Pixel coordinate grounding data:
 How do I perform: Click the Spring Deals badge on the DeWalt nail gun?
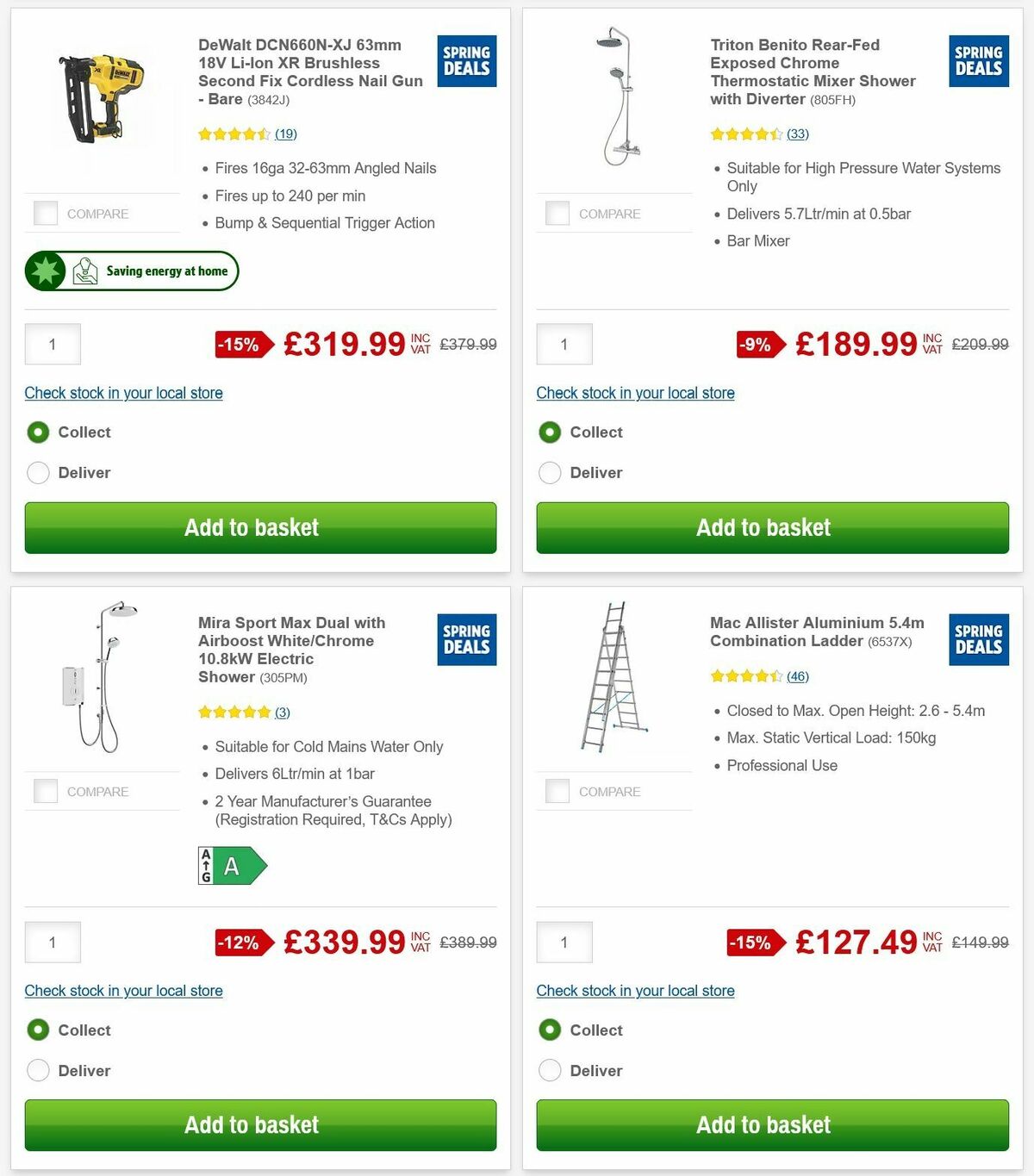(x=466, y=60)
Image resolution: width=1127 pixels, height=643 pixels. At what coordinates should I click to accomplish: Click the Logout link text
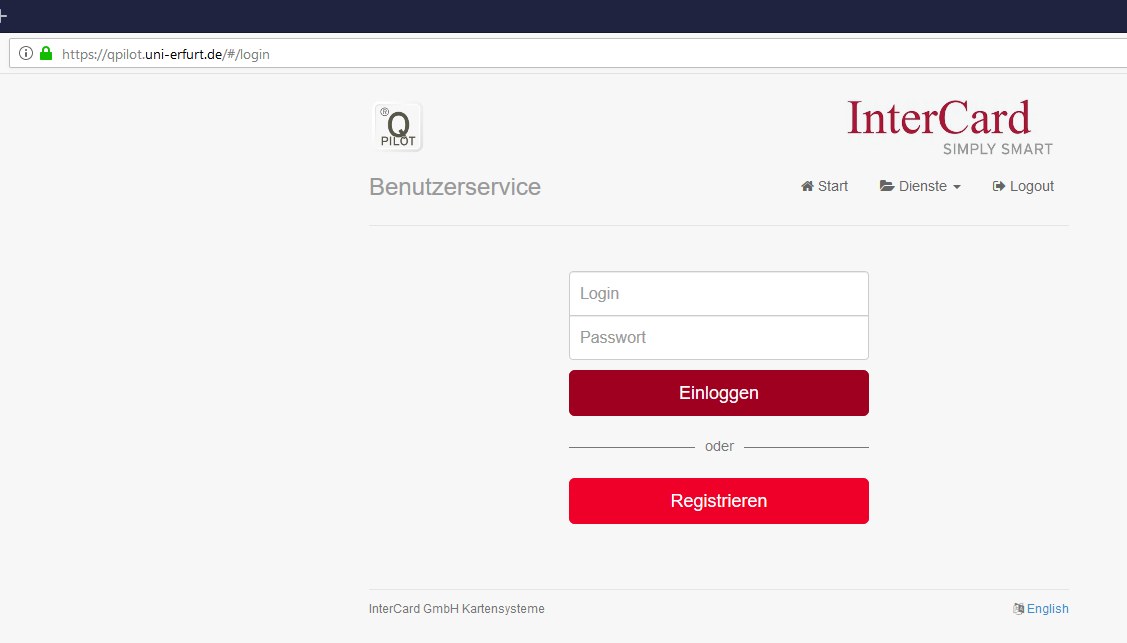(1032, 187)
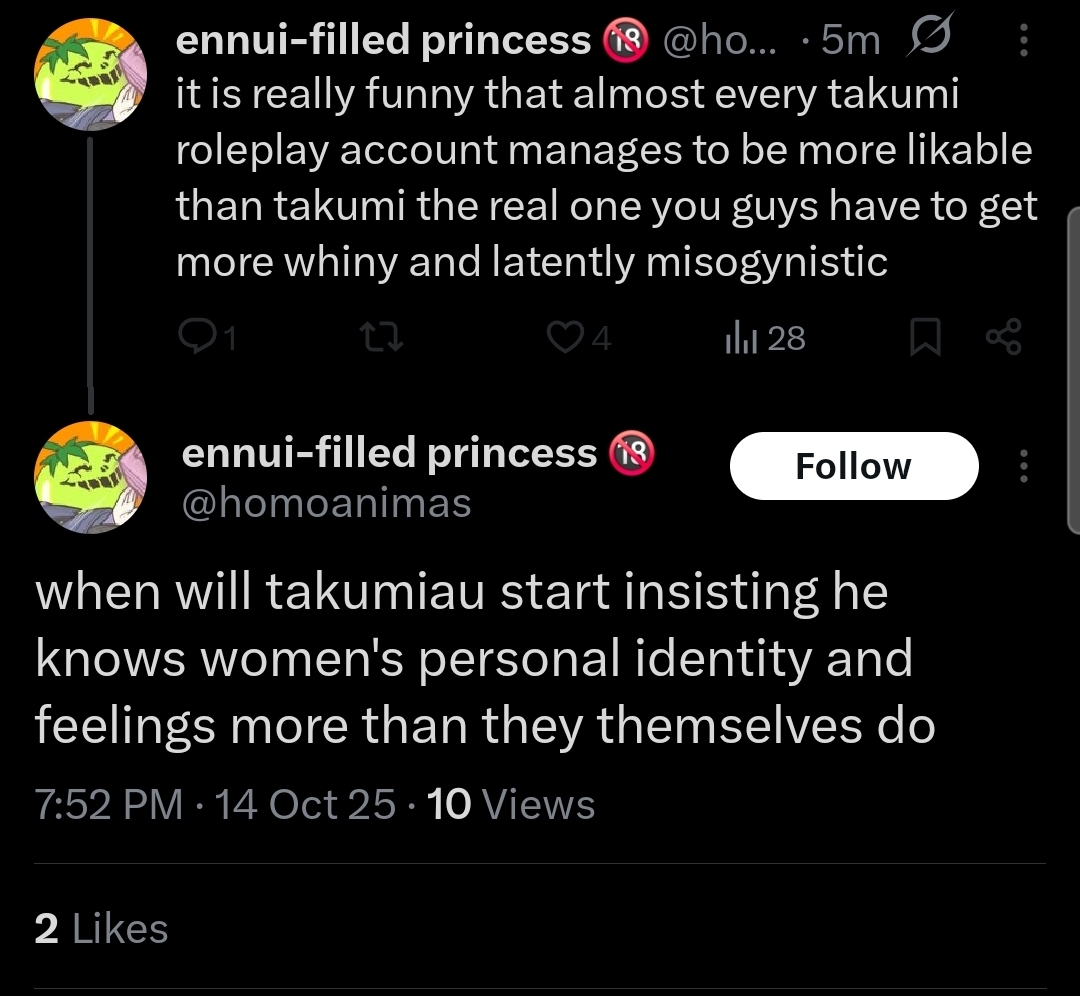Open profile picture of the first tweet
The height and width of the screenshot is (996, 1080).
90,74
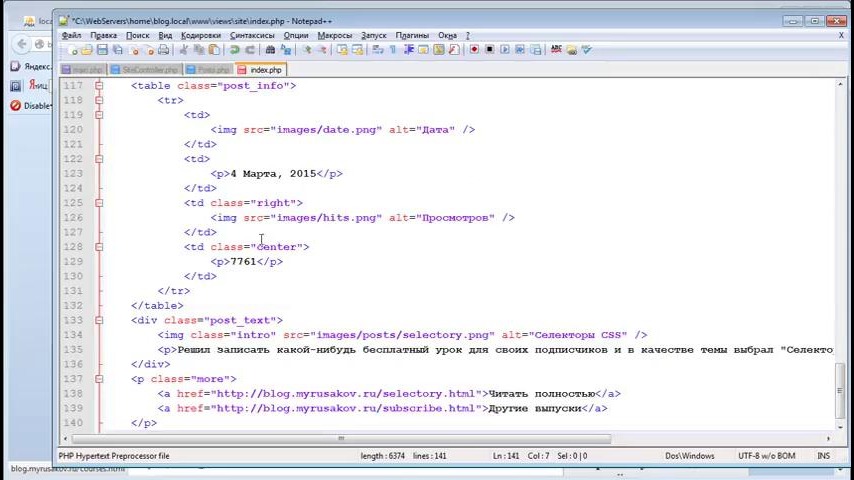Start macro recording with red circle icon
Image resolution: width=854 pixels, height=480 pixels.
[474, 49]
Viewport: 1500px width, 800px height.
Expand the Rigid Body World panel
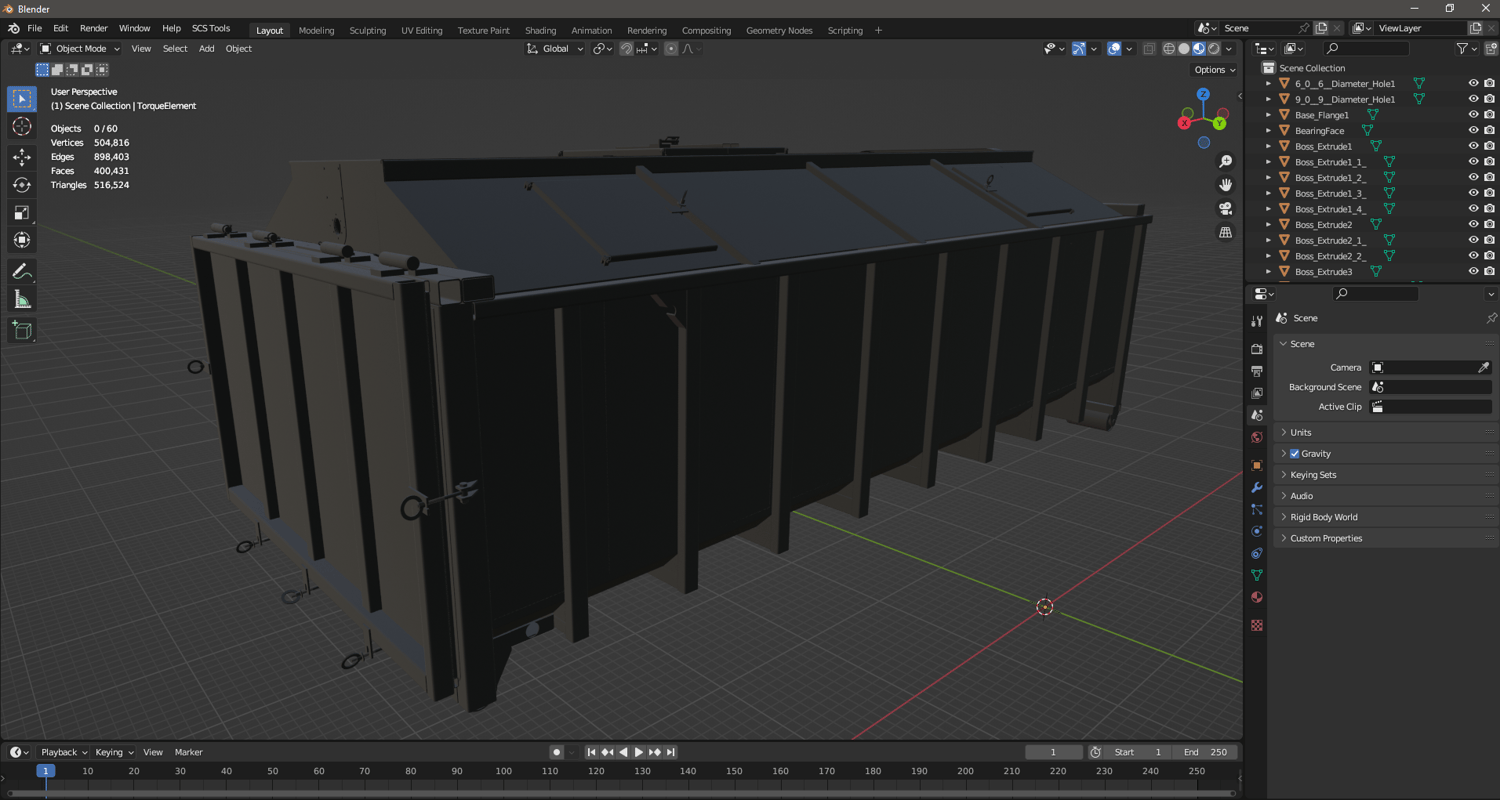click(1323, 517)
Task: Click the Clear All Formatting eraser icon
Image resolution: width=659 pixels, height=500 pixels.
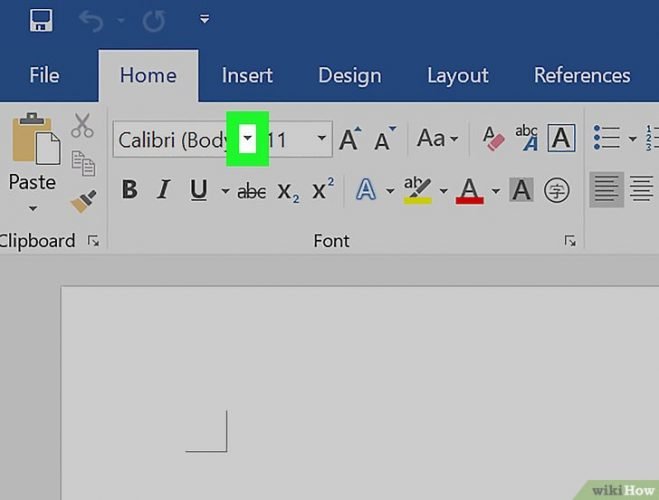Action: [493, 138]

# ABOUT THIS EXERCISE
In the records, the line containing "Image resolution: width=659" starts the span and the final line ends it. Output exactly that span, both ends included, with no pictures and nothing else.

# TASK RESPONSE
Image resolution: width=659 pixels, height=500 pixels.
Action: [493, 138]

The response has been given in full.